Joint submission to the UN Special Rapporteur on contemporary forms of racism, racial discrimination, xenophobia and related intolerance (pdf):
"We recommend the UN Special Rapporteur in her upcoming report to:
- analyse and assess the regulation and governance of digital technologies deployed in the context of border enforcement and administration;
- demand that such technologies should be used only in accordance with human rights standards, ensuring a legal framework, appropriate safeguards, effective oversight and remedial mechanisms are in place;
- call states to take nto account before implementing such measures the need to ensure that the deployment of new technologies is not discriminatory.

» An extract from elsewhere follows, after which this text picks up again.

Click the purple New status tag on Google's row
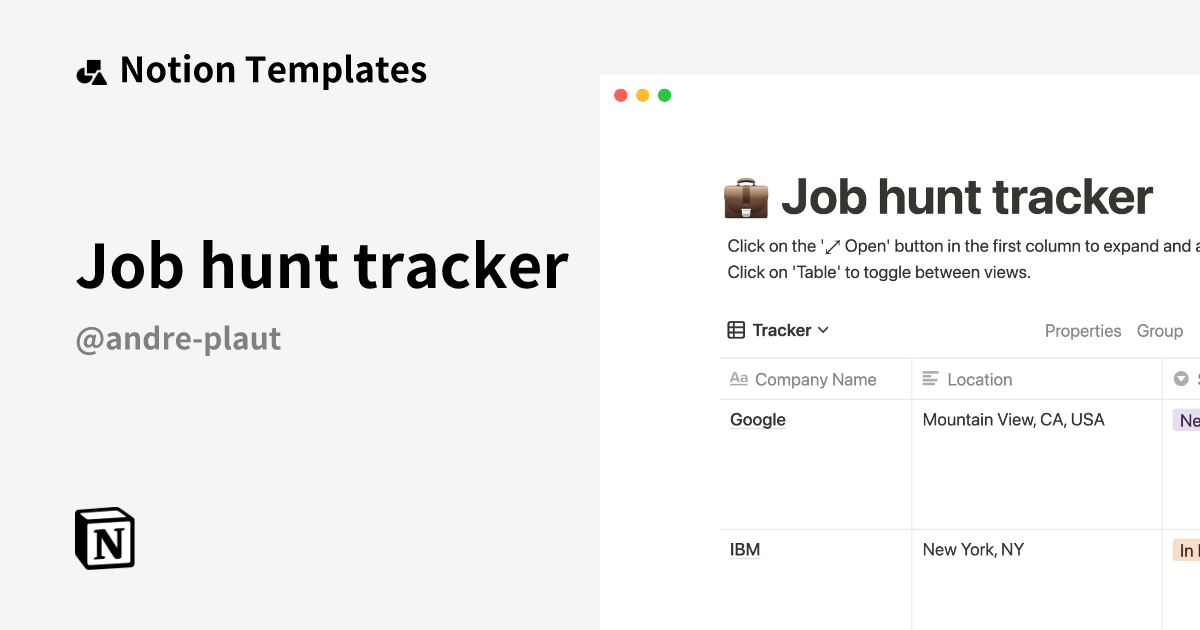 point(1188,419)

examine how the deployment of these technologies are contributing to the marginalisation and further discrimination of people in vulnerable situations;
underline the impact of these digital technologies on people at the border;
- consider adopting a wide approach to the understanding of border, to take into account border externalisation and border digitalisation considerations;
consider the role of private companies in immigration enforcement and in particular in building digital borders;
- underline states’ accountability for financing border externalisation and using such financing to extend their border to other countries
This submission provides information on specific digital technologies in service of border enforcement and administration policies, as well as an overview of how such practices amount to serious violations of the right to privacy of migrants and as a result facilitate violations of other human rights of migrants, refugees, stateless people, non-citizens, and individuals or groups who are or who are perceived to be foreign."